You're reading: Attacks on Yanukovych, Pshonka hunting residences in Sukholuchya

SUKHOLUCHYA, Kyiv Oblast - Three scared workers at the hunting residence of former Prosecutor General Viktor Pshonka, who has gone into hiding, swear a lot when they talk about last night. Five times overnight, armed people broke into the house, ordered them to get down with their faces on the ground and rooted through the house.

Some of the visitors seemed to be local police officers who took all arms out of storage. But they neither know where the arms went, nor do they think they will survive another night and are desperate to leave the house.

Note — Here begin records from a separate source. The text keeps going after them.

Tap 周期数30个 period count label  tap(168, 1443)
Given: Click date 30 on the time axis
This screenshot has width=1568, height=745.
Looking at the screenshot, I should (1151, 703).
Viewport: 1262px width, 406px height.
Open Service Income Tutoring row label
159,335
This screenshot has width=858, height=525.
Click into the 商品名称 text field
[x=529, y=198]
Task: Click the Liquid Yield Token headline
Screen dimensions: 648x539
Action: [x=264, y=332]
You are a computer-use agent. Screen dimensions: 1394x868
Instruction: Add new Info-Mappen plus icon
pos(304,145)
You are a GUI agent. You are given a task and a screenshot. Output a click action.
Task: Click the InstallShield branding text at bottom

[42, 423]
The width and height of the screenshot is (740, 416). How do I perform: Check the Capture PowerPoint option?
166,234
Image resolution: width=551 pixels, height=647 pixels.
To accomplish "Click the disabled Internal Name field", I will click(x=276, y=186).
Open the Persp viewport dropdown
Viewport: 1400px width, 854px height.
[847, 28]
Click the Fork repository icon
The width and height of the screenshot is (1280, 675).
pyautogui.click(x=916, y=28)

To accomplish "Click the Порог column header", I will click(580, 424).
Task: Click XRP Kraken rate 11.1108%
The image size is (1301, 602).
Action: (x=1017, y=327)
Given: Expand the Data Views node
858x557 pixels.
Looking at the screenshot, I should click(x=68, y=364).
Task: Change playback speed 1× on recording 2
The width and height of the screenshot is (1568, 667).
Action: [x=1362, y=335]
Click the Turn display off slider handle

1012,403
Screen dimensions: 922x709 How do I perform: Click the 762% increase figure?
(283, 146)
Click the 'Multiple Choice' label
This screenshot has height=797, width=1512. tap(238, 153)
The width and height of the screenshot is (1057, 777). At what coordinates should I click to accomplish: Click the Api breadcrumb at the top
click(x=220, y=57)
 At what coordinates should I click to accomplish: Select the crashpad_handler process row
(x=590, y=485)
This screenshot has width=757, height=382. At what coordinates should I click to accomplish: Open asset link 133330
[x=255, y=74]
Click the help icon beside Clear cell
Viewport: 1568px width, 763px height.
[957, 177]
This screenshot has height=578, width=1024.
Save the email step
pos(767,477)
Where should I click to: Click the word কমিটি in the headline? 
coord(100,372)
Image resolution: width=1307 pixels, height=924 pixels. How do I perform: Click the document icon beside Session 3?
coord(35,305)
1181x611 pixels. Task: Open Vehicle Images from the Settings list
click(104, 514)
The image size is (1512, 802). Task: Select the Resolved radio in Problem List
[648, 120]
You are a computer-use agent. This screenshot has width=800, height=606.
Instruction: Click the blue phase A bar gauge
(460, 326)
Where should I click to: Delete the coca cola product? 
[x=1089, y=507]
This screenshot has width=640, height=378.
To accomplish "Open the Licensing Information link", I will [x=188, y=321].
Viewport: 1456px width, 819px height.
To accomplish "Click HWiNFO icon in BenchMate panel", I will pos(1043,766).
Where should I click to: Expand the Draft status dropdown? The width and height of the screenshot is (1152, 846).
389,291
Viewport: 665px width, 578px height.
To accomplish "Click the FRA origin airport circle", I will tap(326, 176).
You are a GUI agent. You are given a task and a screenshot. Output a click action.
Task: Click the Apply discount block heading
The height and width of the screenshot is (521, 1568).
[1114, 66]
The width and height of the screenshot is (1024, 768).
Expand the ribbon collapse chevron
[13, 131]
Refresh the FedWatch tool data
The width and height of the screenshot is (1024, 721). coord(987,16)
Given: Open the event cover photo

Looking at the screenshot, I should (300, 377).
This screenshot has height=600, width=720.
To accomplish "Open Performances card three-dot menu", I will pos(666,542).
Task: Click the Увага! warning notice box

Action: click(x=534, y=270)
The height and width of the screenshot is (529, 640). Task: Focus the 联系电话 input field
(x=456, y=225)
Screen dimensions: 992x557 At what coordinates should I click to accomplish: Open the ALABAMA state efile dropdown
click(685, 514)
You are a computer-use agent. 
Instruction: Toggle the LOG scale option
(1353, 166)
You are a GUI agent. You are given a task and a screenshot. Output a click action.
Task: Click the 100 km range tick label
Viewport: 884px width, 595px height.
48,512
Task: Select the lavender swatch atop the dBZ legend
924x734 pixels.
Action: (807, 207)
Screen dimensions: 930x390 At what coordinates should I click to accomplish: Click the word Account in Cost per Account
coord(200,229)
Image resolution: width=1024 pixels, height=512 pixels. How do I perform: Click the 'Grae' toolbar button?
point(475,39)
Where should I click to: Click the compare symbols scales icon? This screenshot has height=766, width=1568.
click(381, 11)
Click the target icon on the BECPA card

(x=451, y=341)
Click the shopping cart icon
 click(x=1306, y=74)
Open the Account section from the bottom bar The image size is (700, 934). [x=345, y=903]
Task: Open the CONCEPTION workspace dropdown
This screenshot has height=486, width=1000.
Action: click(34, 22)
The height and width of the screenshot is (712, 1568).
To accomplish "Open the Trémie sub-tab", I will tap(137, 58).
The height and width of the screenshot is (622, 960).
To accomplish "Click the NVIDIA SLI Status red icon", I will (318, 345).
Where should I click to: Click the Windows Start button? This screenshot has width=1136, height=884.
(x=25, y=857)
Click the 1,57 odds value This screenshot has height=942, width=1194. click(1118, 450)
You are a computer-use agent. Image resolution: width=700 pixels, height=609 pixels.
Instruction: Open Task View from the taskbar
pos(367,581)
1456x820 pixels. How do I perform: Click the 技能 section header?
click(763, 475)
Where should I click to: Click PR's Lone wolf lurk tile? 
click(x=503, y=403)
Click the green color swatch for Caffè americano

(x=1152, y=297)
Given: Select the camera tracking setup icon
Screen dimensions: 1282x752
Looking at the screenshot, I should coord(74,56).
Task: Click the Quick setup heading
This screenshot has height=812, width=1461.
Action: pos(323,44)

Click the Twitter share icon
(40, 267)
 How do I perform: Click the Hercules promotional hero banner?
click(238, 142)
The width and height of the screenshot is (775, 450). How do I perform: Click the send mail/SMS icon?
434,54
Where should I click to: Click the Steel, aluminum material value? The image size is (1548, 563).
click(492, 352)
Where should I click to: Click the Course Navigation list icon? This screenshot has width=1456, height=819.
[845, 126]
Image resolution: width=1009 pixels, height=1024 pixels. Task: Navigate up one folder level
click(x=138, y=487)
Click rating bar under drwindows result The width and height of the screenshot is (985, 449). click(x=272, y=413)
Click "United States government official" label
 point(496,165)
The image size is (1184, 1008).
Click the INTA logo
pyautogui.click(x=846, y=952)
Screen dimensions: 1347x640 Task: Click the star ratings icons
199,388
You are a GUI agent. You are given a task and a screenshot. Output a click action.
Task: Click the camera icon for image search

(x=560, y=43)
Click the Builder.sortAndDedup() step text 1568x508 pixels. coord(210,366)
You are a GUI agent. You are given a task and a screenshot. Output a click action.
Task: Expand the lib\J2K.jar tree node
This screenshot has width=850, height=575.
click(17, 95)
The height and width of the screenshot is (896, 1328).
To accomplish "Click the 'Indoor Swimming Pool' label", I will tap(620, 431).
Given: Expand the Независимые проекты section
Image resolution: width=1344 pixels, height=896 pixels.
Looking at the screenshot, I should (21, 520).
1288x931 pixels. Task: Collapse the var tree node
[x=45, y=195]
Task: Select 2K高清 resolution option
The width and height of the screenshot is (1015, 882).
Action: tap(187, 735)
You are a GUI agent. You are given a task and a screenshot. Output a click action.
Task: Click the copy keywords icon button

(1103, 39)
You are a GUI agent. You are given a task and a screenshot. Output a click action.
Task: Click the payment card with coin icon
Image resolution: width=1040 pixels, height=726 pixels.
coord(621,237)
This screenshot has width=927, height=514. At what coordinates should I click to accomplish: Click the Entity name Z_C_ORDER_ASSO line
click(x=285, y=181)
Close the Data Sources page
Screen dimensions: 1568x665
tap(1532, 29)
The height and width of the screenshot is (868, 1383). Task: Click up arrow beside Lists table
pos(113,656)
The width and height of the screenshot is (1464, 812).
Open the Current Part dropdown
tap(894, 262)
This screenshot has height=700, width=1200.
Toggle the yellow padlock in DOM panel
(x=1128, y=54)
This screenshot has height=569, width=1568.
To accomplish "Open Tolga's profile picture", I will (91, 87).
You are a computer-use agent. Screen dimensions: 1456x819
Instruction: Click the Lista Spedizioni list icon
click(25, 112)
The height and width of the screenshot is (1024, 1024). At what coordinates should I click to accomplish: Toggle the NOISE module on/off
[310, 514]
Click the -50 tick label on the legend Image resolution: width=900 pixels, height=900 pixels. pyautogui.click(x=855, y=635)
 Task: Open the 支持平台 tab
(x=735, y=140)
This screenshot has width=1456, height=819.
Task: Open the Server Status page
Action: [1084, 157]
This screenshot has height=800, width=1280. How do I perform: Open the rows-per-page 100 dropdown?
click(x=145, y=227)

A hunting lodge in Sukholuchya, a presidential reserve north of Kyiv.

“I drank a bottle of vodka after the last break-in without eating, and I don’t think we will survive another night,” one of the guards said. They are too scared to give their names.

Sukholuchcha is a state-owned hunting reserve within a fenced area of 20,000 hectares, about 30 kilometers away from the presidential estate of Mezhyhirya north of Kyiv.

It has very few buildings, including three luxurious hunting lodges of the former president and prosecutor
and well kept-forests full of game.

Two of the residences in Sukholuchcha were broken into last night. Guards at Pshonka’s residence said at least once the attackers talked about going after stocks of weapons at the shooting range.

There is a lot of breakage in one of the bedrooms in Pshonka’s house, as if the visitors looked for hidden treasures, documents and the like. The visitors talked about proceeding to go tot the shooting range
for its stocks of weapons, guards said.

Taras Kaduk, a local police department head, said that the Sukholuchchya area is seeing a significant upsurge of criminal activity.

“There is a lot of criminality coming in from Vyshgorod here,” he said. As of Feb. 24, the police and Maidan’s Self-Defense attempted to coordinate their actions to guard the estate.

Kaduk said that most of the weapons from the shooting range were taken away to the police department the day before. But Mykola Hordiychuk, head of Kedr hunting organization that officially runs Sukholuchcha, said it could not prevent an attack.

As he shows a broken door to one of the residences, he says there were many separate acts of vandalism and thievery on the hunting ground. He said two buses and snowmobiles were stolen.

“Thank God the weapons were evacuated a day before,” he said.



A hunting lodge in Sukholuchya, one of many presidential recreation sites around the country.

But Dmytro, a self-defense guard who goes under the nickname Volya, said that at least 40 Kalashnikovs were taken out of Pshonka’s house on Feb. 22. He said self-defense units saw masked people carrying them out, but they were not in the mood to explain who they were and what they were doing.

“You see, people who have masks on, do not want to talk much,” he said. “But we gathered from their behavior that they were with the authorities, just picking up what they had left behind.”

Andriy Volkov, a local game keeper, said that visitors to the state hunting ground also shoot game uncontrollably. “People are scared and tired. They need some authority here,” he said.

The only residence on the ground that remained untouched was the most luxurious presidential mansion. It goes by the name of Island Object and resembles Mezhyhirya in its grandeur. A huge photograph featuring ex-president Viktor Yanukovych, oligarch Rinat Akhmetov and Russian singer Iosif Kobzon adorns one of the walls, prompting a question about who the real owner of the place was.

Parts of Sukholuchya is officially rented by Dim Lisnyka, a company whose beneficiary owner is
believed to be Yanukovych.

Multiple documents about its activity were recovered by journalists working in Mezhyhirya after an attempt to dump them in the river. DimLisnyka, along with Tantalit, which officially owns Mezhyhirya, was essentially managed by Pavlo Litovchenko, who signed off on payments and business decisions.

Although well-kept, Sukholuchcha was not frequently visited. Guards in Pshonka’s house said guests came about five times a year, with their own guards, and the locals were asked to leave the territory of the residence.

But a note found in Object Island gave a hint at what they used to do there apart from hunting. Inscribed in pencil was a note to make sure there are 100-150 non-drinking guards for an event, as well as a musicalband called White House, and 6+2 sauna keepers.